*Your task*
No line before the one containing "Given: Expand the collapsed sidebar chevron" is to be output; retype exactly that line and all lines that follow it to the end of the records.

*** Records for the exercise Section Begins ***

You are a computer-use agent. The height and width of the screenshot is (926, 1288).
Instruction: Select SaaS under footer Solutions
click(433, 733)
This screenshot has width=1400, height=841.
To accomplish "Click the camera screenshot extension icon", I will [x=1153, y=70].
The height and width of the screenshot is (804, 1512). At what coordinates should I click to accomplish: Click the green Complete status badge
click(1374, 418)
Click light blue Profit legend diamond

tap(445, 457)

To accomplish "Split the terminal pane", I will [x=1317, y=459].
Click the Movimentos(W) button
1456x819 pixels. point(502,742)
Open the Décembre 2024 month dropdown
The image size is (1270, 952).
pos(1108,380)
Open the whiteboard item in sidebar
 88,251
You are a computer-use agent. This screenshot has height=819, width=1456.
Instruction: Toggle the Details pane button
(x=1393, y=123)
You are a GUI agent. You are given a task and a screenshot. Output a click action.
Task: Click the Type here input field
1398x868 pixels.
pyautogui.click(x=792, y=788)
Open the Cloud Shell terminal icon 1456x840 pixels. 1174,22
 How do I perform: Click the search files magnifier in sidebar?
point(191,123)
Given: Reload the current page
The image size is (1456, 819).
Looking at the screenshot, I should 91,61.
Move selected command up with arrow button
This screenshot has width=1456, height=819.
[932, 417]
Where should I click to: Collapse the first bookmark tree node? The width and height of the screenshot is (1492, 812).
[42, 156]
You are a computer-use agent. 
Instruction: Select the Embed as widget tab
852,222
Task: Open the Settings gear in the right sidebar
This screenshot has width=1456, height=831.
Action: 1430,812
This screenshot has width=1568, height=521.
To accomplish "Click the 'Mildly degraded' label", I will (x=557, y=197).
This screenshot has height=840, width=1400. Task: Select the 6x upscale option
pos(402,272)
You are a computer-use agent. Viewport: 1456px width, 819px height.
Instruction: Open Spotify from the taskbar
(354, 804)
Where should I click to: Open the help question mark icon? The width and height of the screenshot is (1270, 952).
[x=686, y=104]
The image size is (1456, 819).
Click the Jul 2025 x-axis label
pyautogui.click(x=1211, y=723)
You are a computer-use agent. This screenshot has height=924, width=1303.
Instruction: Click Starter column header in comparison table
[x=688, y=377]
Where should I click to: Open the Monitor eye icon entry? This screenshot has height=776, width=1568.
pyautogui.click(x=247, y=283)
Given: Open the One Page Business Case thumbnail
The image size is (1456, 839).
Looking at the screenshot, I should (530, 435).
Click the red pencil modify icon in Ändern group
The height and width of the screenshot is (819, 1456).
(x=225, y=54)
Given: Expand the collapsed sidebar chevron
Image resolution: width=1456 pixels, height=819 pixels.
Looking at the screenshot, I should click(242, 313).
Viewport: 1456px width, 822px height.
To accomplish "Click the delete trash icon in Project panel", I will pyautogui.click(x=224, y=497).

*** Records for the exercise Section Ends ***

*Task solution*
Given: Expand the collapsed sidebar chevron
Image resolution: width=1456 pixels, height=819 pixels.
Looking at the screenshot, I should click(242, 313).
Viewport: 1456px width, 822px height.
To accomplish "Click the delete trash icon in Project panel", I will pyautogui.click(x=224, y=497).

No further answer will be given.